● Task prompt
Reproduce each of the following entries line for line, with no change to any word, number, or symbol.

[Start of Data supplied]

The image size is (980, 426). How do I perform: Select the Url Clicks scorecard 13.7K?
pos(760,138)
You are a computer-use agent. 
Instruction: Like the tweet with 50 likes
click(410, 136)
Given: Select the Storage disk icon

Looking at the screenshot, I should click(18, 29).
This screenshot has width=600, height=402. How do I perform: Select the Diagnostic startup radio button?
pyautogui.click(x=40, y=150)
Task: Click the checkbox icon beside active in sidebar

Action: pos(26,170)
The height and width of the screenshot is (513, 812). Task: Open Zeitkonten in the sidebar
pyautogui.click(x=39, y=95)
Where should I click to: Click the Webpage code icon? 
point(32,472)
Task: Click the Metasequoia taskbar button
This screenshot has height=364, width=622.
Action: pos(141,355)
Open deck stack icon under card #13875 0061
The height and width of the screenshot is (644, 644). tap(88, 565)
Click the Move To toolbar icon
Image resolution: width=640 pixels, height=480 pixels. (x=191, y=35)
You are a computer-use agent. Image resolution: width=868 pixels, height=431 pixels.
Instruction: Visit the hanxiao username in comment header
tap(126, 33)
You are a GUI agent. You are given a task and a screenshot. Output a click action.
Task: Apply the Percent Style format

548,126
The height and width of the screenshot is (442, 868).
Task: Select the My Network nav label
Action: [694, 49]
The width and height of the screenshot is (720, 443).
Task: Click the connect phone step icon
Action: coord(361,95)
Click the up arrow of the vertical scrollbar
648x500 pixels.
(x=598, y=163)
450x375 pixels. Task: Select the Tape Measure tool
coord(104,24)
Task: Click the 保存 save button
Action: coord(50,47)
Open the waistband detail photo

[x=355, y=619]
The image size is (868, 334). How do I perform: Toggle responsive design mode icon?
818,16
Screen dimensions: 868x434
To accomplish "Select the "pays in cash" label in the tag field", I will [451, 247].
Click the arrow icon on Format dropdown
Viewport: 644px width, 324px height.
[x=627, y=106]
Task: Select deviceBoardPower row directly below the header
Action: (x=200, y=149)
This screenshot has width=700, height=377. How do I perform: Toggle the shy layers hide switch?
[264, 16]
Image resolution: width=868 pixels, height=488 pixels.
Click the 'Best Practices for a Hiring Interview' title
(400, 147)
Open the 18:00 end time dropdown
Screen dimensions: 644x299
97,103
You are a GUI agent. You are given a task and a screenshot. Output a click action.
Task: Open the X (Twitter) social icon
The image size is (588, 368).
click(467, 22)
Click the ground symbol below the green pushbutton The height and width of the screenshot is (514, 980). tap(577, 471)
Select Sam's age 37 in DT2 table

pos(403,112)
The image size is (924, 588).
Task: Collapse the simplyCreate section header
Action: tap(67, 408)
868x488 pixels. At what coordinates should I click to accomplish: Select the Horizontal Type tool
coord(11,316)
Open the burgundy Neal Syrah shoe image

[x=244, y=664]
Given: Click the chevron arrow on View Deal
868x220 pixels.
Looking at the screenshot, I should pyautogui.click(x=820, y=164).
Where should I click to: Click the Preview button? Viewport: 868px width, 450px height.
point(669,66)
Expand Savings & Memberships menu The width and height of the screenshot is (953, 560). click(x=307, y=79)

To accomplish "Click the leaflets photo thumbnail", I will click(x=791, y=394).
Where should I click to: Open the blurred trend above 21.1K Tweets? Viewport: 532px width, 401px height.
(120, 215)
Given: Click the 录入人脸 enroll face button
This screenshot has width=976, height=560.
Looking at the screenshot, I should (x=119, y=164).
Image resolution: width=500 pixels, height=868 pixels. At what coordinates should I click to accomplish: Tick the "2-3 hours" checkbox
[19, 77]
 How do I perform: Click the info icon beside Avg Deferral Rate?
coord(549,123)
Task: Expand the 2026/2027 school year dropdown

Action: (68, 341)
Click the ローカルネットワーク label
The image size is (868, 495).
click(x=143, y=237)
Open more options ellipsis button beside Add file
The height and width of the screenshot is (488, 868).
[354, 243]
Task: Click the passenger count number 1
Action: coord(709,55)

[End of Data supplied]

● Answer
The image size is (980, 426). How do I perform: Select the Url Clicks scorecard 13.7K?
pos(760,138)
You are a computer-use agent. 
Instruction: Like the tweet with 50 likes
click(410, 136)
Given: Select the Storage disk icon

Looking at the screenshot, I should click(18, 29).
This screenshot has width=600, height=402. How do I perform: Select the Diagnostic startup radio button?
pyautogui.click(x=40, y=150)
Task: Click the checkbox icon beside active in sidebar

Action: pos(26,170)
The height and width of the screenshot is (513, 812). Task: Open Zeitkonten in the sidebar
pyautogui.click(x=39, y=95)
Where should I click to: Click the Webpage code icon? 
point(32,472)
Task: Click the Metasequoia taskbar button
This screenshot has height=364, width=622.
Action: pos(141,355)
Open deck stack icon under card #13875 0061
The height and width of the screenshot is (644, 644). tap(88, 565)
Click the Move To toolbar icon
Image resolution: width=640 pixels, height=480 pixels. (x=191, y=35)
You are a computer-use agent. Image resolution: width=868 pixels, height=431 pixels.
Instruction: Visit the hanxiao username in comment header
tap(126, 33)
You are a GUI agent. You are given a task and a screenshot. Output a click action.
Task: Apply the Percent Style format

548,126
The height and width of the screenshot is (442, 868).
Task: Select the My Network nav label
Action: [694, 49]
The width and height of the screenshot is (720, 443).
Task: Click the connect phone step icon
Action: coord(361,95)
Click the up arrow of the vertical scrollbar
648x500 pixels.
(x=598, y=163)
450x375 pixels. Task: Select the Tape Measure tool
coord(104,24)
Task: Click the 保存 save button
Action: coord(50,47)
Open the waistband detail photo

[x=355, y=619]
The image size is (868, 334). How do I perform: Toggle responsive design mode icon?
818,16
Screen dimensions: 868x434
To accomplish "Select the "pays in cash" label in the tag field", I will [451, 247].
Click the arrow icon on Format dropdown
Viewport: 644px width, 324px height.
[x=627, y=106]
Task: Select deviceBoardPower row directly below the header
Action: (x=200, y=149)
This screenshot has width=700, height=377. How do I perform: Toggle the shy layers hide switch?
[264, 16]
Image resolution: width=868 pixels, height=488 pixels.
Click the 'Best Practices for a Hiring Interview' title
(400, 147)
Open the 18:00 end time dropdown
Screen dimensions: 644x299
97,103
You are a GUI agent. You are given a task and a screenshot. Output a click action.
Task: Open the X (Twitter) social icon
The image size is (588, 368).
click(467, 22)
Click the ground symbol below the green pushbutton The height and width of the screenshot is (514, 980). tap(577, 471)
Select Sam's age 37 in DT2 table

pos(403,112)
The image size is (924, 588).
Task: Collapse the simplyCreate section header
Action: tap(67, 408)
868x488 pixels. At what coordinates should I click to accomplish: Select the Horizontal Type tool
coord(11,316)
Open the burgundy Neal Syrah shoe image

[x=244, y=664]
Given: Click the chevron arrow on View Deal
868x220 pixels.
Looking at the screenshot, I should pyautogui.click(x=820, y=164).
Where should I click to: Click the Preview button? Viewport: 868px width, 450px height.
point(669,66)
Expand Savings & Memberships menu The width and height of the screenshot is (953, 560). click(x=307, y=79)

To accomplish "Click the leaflets photo thumbnail", I will click(x=791, y=394).
Where should I click to: Open the blurred trend above 21.1K Tweets? Viewport: 532px width, 401px height.
(120, 215)
Given: Click the 录入人脸 enroll face button
This screenshot has width=976, height=560.
Looking at the screenshot, I should (x=119, y=164).
Image resolution: width=500 pixels, height=868 pixels. At what coordinates should I click to accomplish: Tick the "2-3 hours" checkbox
[19, 77]
 How do I perform: Click the info icon beside Avg Deferral Rate?
coord(549,123)
Task: Expand the 2026/2027 school year dropdown

Action: (68, 341)
Click the ローカルネットワーク label
The image size is (868, 495).
click(x=143, y=237)
Open more options ellipsis button beside Add file
The height and width of the screenshot is (488, 868).
[354, 243]
Task: Click the passenger count number 1
Action: coord(709,55)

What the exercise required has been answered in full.